Given problem: Could you reproduce the stretch of lines from the one containing "Given: Click the pressure gauge icon" through the one containing "pos(1051,454)", both included, and leave the pictures out?

[Records from a data collection]
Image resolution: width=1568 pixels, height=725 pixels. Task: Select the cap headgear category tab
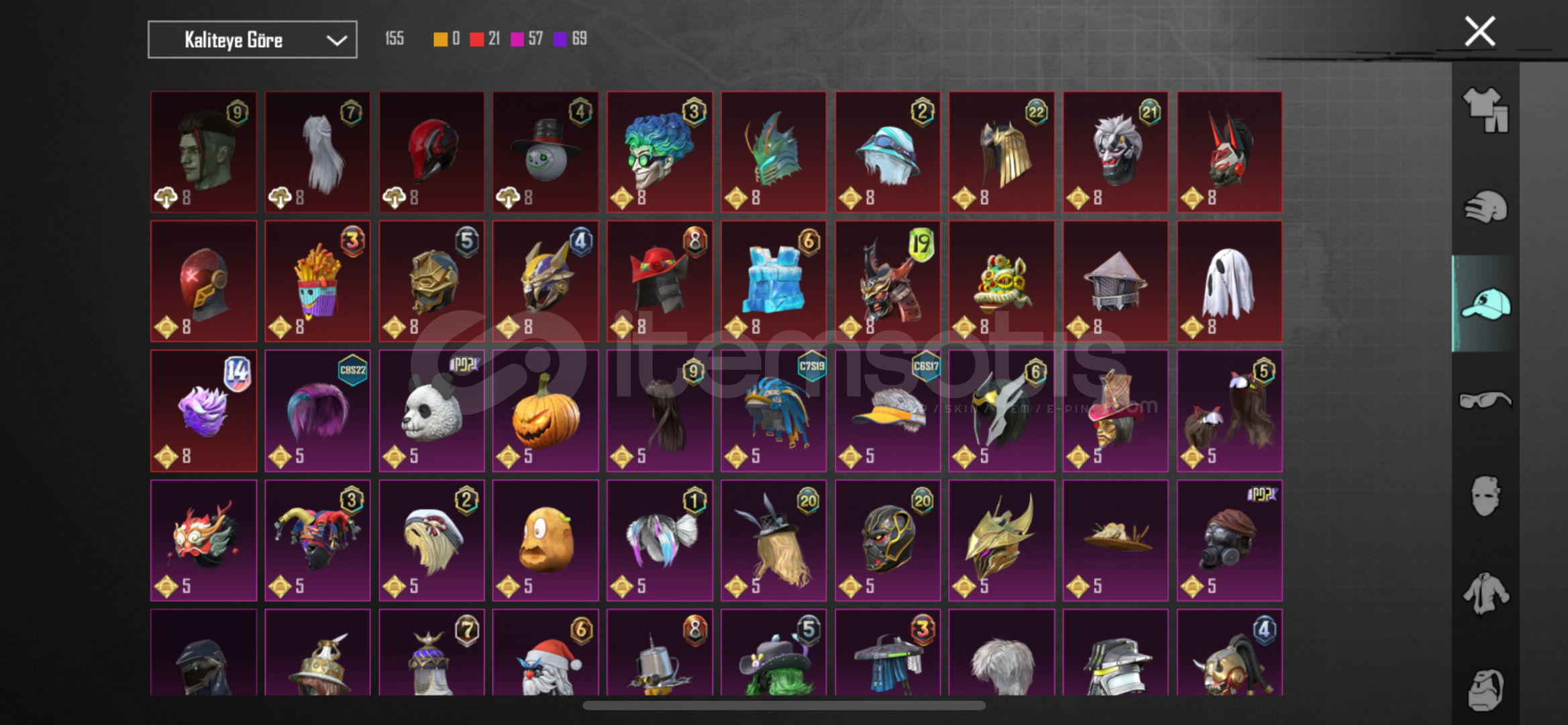[1485, 303]
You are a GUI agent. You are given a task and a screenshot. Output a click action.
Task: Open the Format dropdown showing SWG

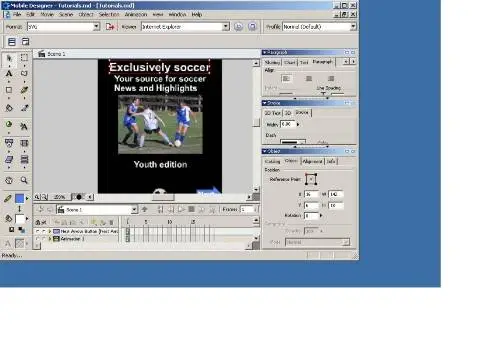click(x=63, y=27)
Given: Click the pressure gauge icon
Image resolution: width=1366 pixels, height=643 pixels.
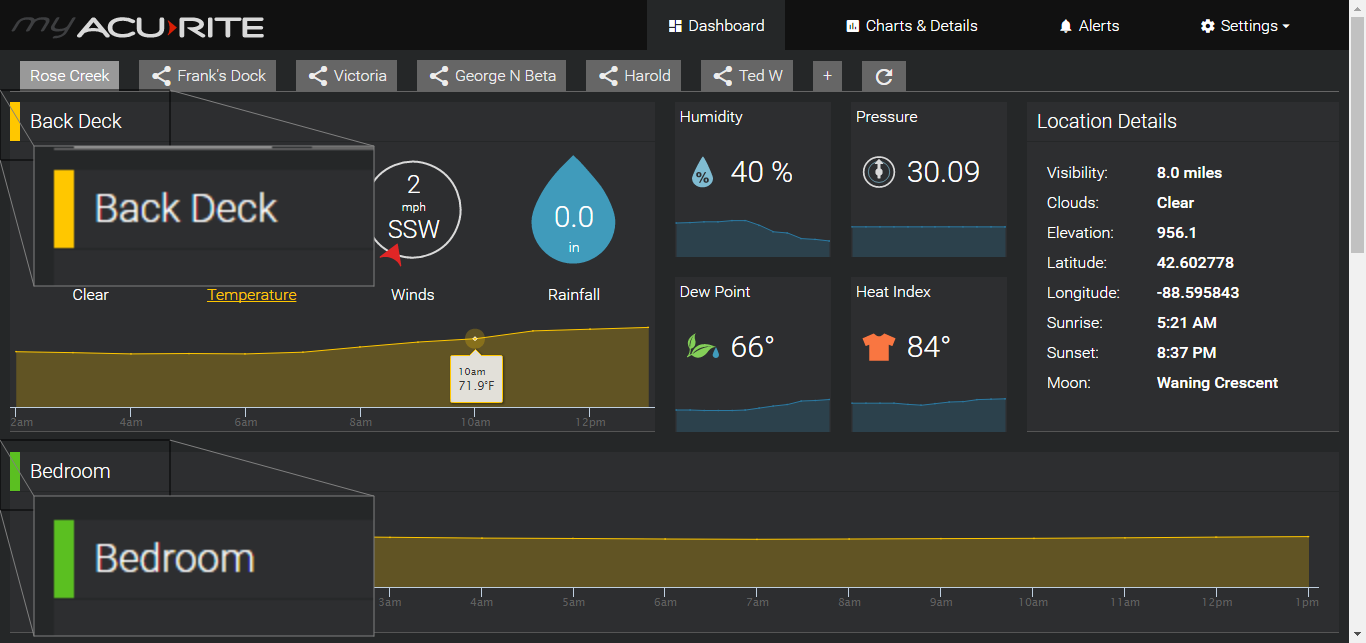Looking at the screenshot, I should tap(878, 172).
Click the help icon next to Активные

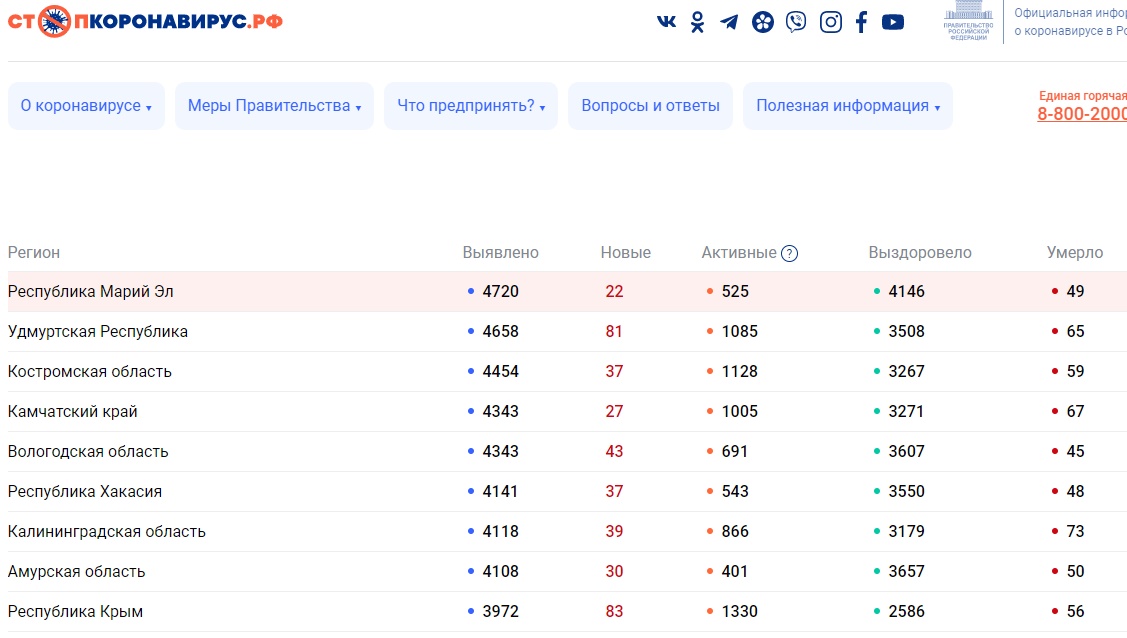[790, 253]
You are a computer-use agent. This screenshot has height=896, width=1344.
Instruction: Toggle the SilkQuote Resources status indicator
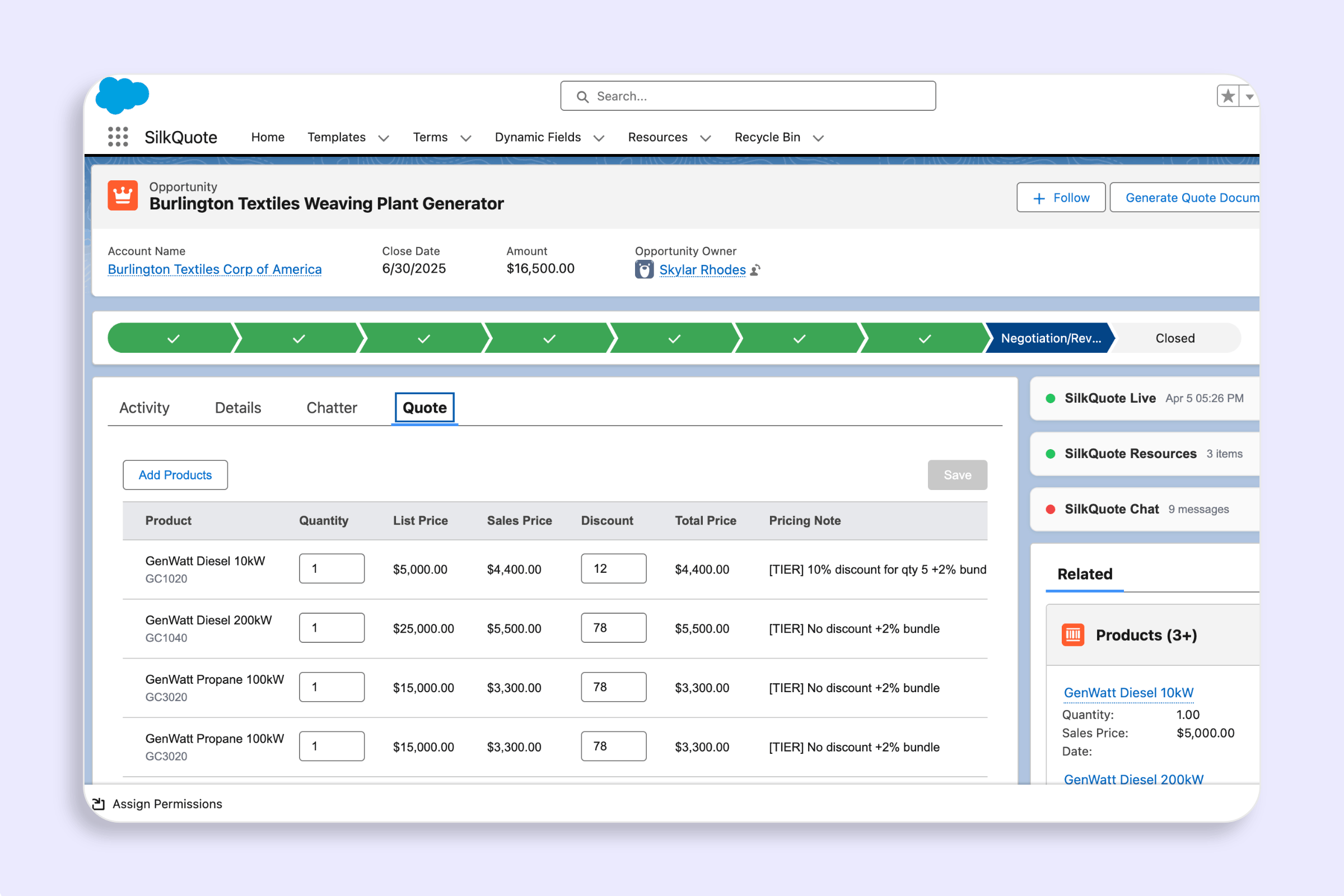pos(1051,454)
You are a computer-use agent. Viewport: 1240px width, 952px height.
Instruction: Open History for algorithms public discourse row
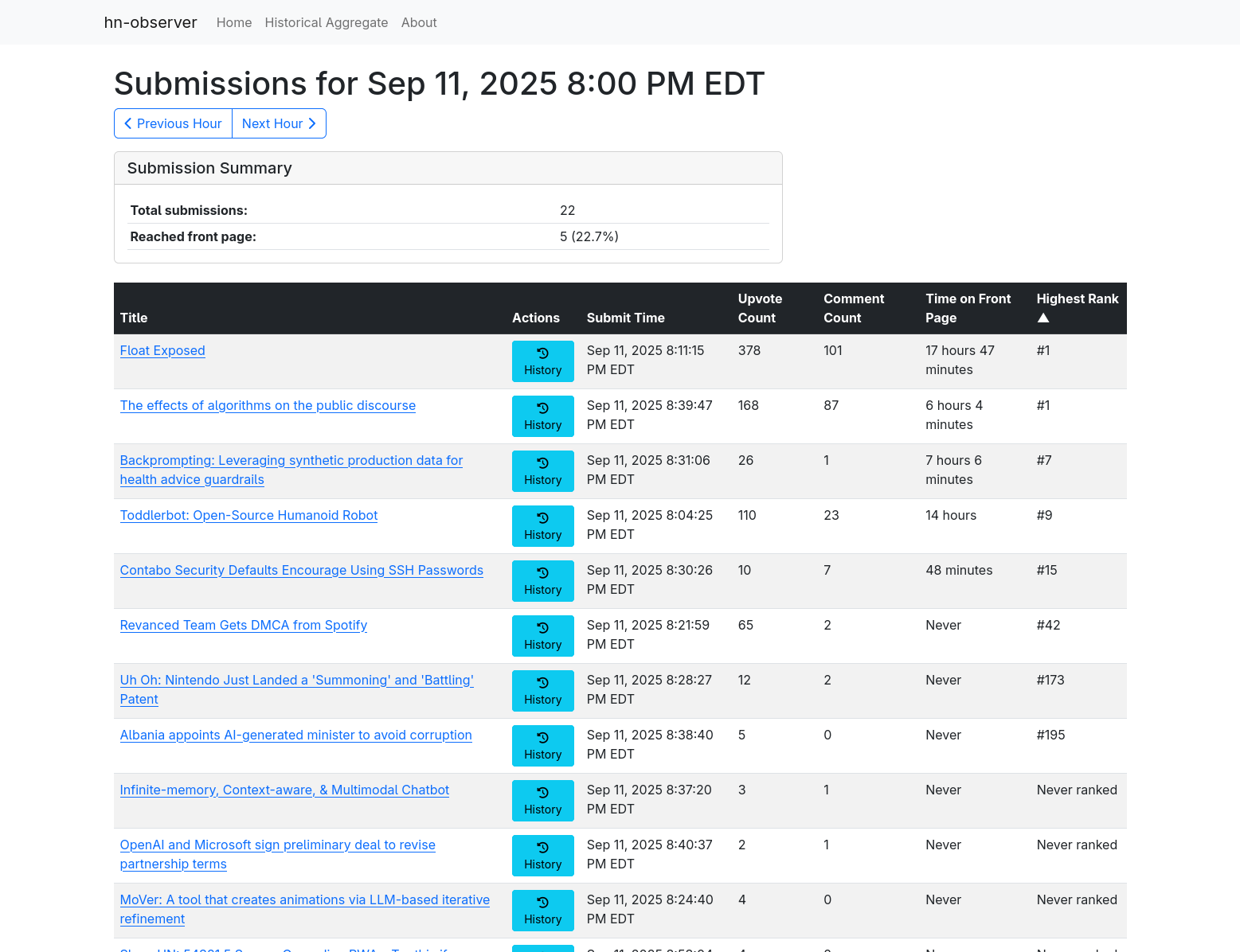(542, 416)
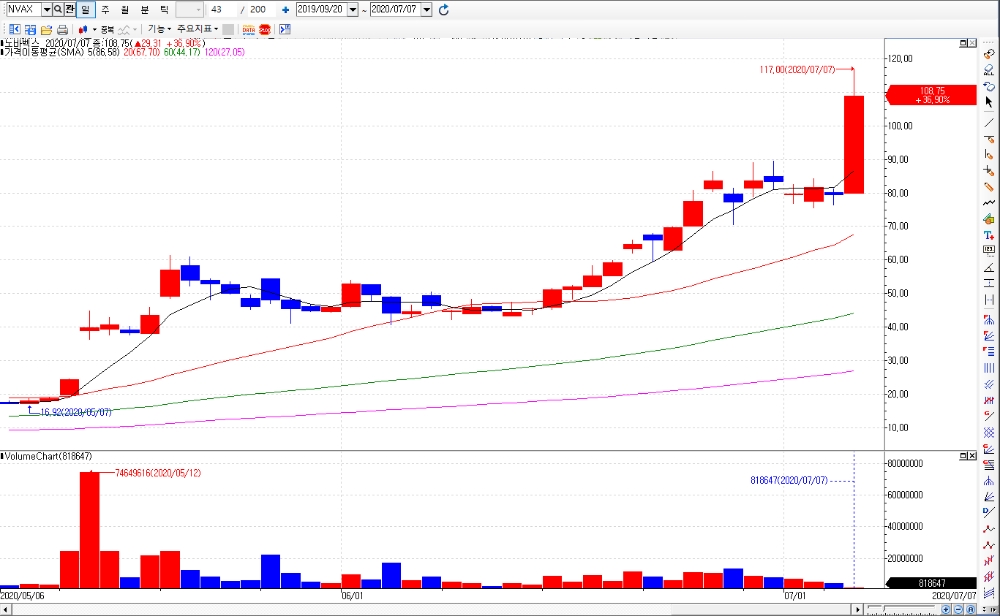1000x616 pixels.
Task: Click the open folder icon
Action: coord(47,29)
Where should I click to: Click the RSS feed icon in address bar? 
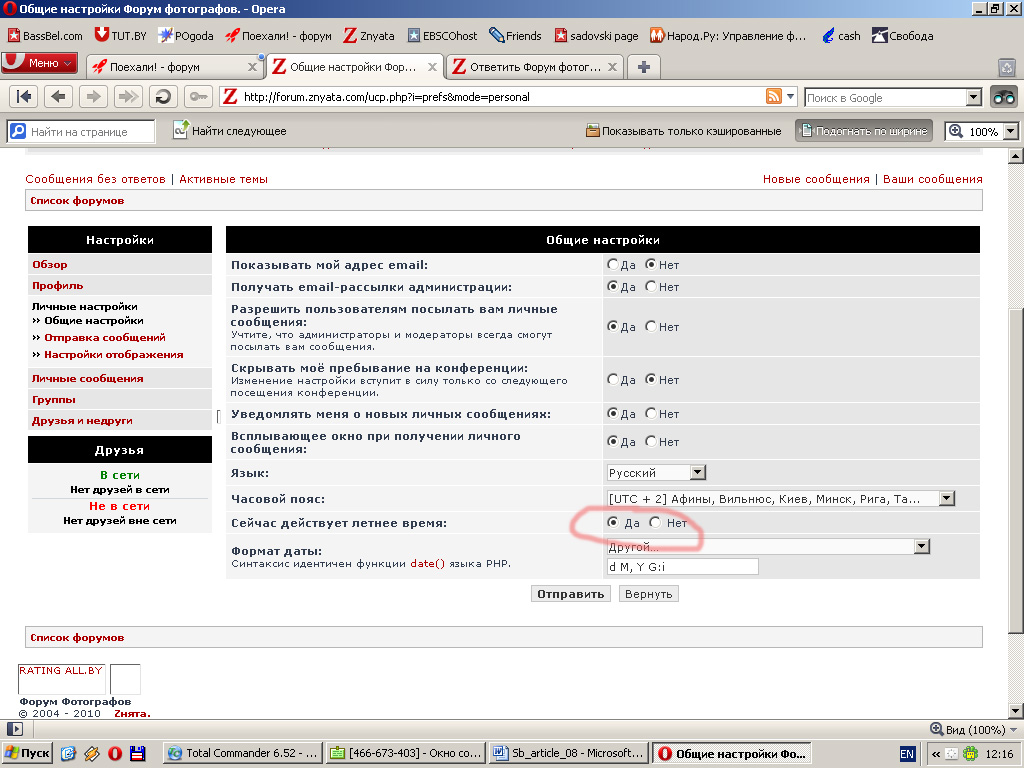(773, 97)
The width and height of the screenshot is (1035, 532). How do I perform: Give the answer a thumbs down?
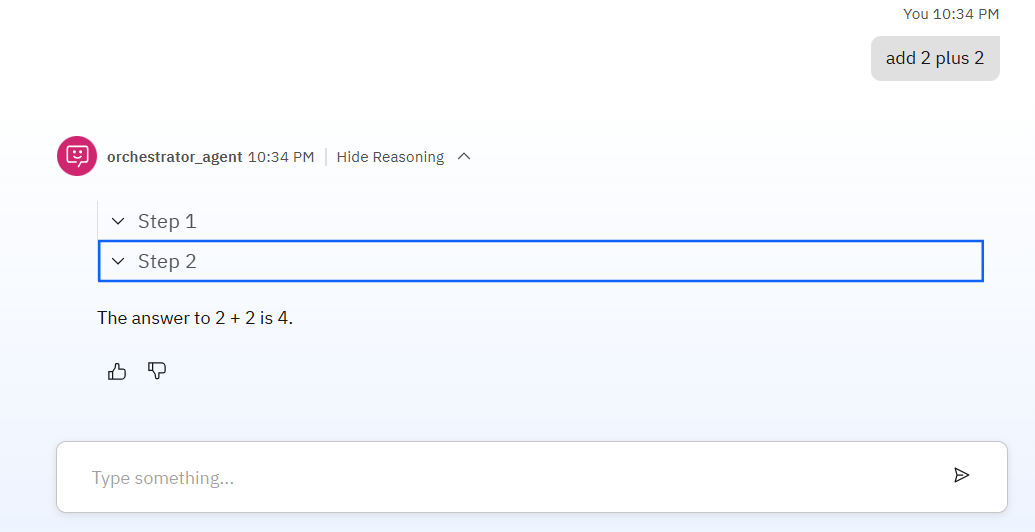157,371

Full solution:
Given: Click the pressure gauge icon
Image resolution: width=1366 pixels, height=643 pixels.
Looking at the screenshot, I should tap(878, 172).
Click the help icon next to Активные

[790, 253]
You are a computer-use agent. This screenshot has height=896, width=1344.
Instruction: Toggle the SilkQuote Resources status indicator
pos(1051,454)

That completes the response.